The Times’ study, conducted over the past three months, was assisted by Dwight Morris and Murielle Gamache of the Campaign Study Group in Springfield, Va. The study used information from the Federal Election Commission, but the federal reports were compiled into a separate database by Morris.

Critics have long expressed deep misgivings about the big money influencing federal elections, and now many veteran politicians are joining the chorus.

Steve Grossman, national chairman of the Democratic Party, called the acceleration in political spending analogous to the nuclear arms race of the 1960s, when the United States and the Soviet Union sought meaningless superiority in missiles.

“There is too much money in the system,” Grossman said.

Democrats such as Grossman are particularly anxious about corporate giving.

While corporations have historically tilted toward Republicans, the disparity grew wider after Democrats lost control of Congress in 1994. In the two-year period before the 1996 elections, the 544 corporations showered $87 million on Republicans and gave just $40 million to Democrats.

The top five contributors to Democratic candidates were AT&T; Corp., Ernst & Young, Federal Express Corp., Phillip Morris and MCI Communications Corp., which gave $4.3 million to Democrats for the 1996 elections.
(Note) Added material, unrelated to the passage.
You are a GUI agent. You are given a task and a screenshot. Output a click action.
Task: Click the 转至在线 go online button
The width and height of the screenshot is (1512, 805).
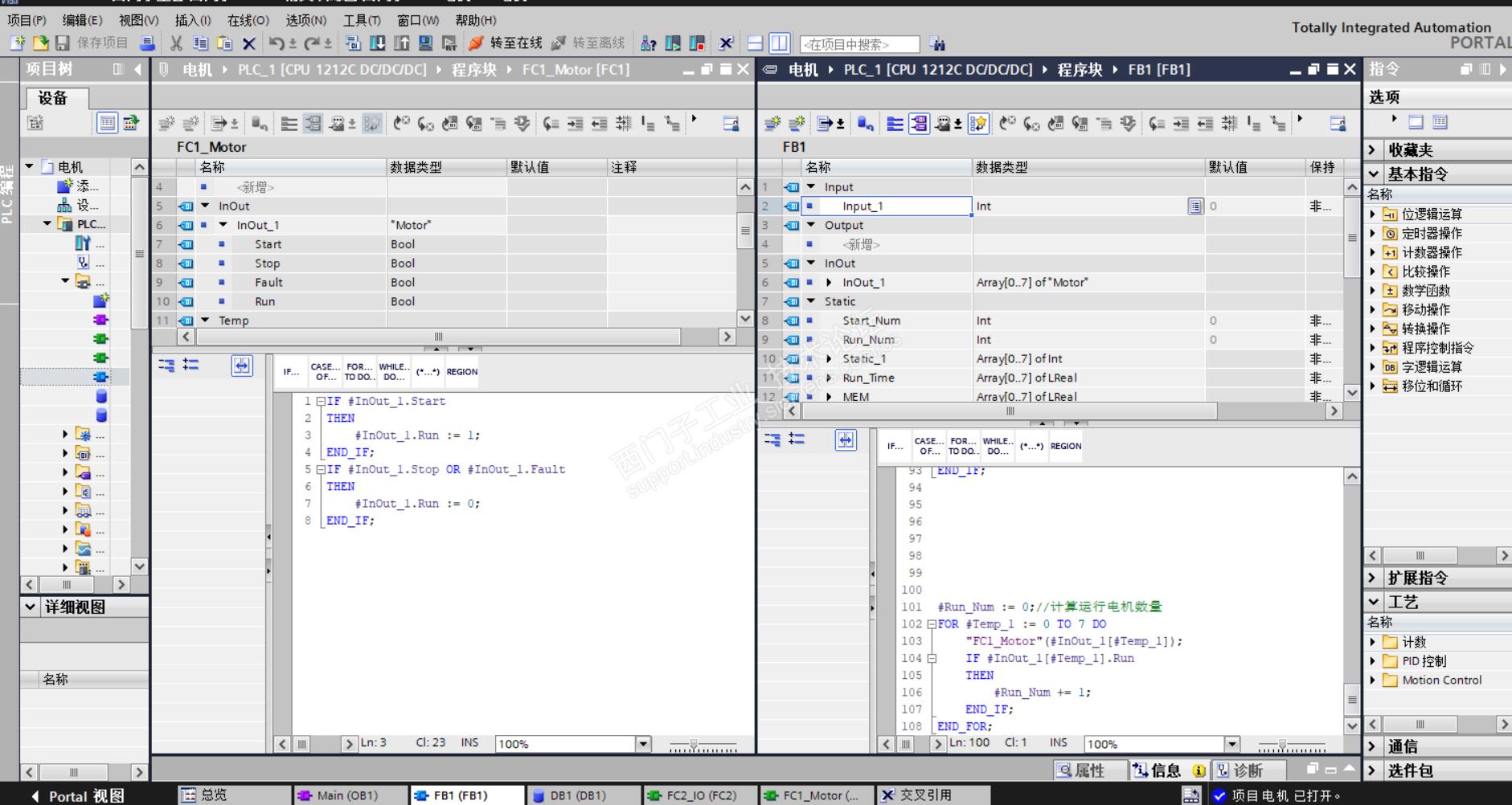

By contrast, Republican candidates received $8.8 million from the top five GOP givers--Phillip Morris, RJR Nabisco Inc., AT&T;, United Parcel Service and Union Pacific Corp.

Despite the big increases in contributions, corporations do not dominate political giving, The Times’ study shows. The $102.4 million given by the firms and the $26.9 million given by their employees represent just 6% of the $2 billion in total federal campaign spending in the last election cycle, while the corporations are responsible for an estimated 21% of U.S. gross domestic product, according to an analysis of their employment and sales. Indeed, the $102.4 million in corporate contributions is equal to what was earned in a single year by America’s highest-paid executive, Lawrence Coss, chief of Green Tree Financial.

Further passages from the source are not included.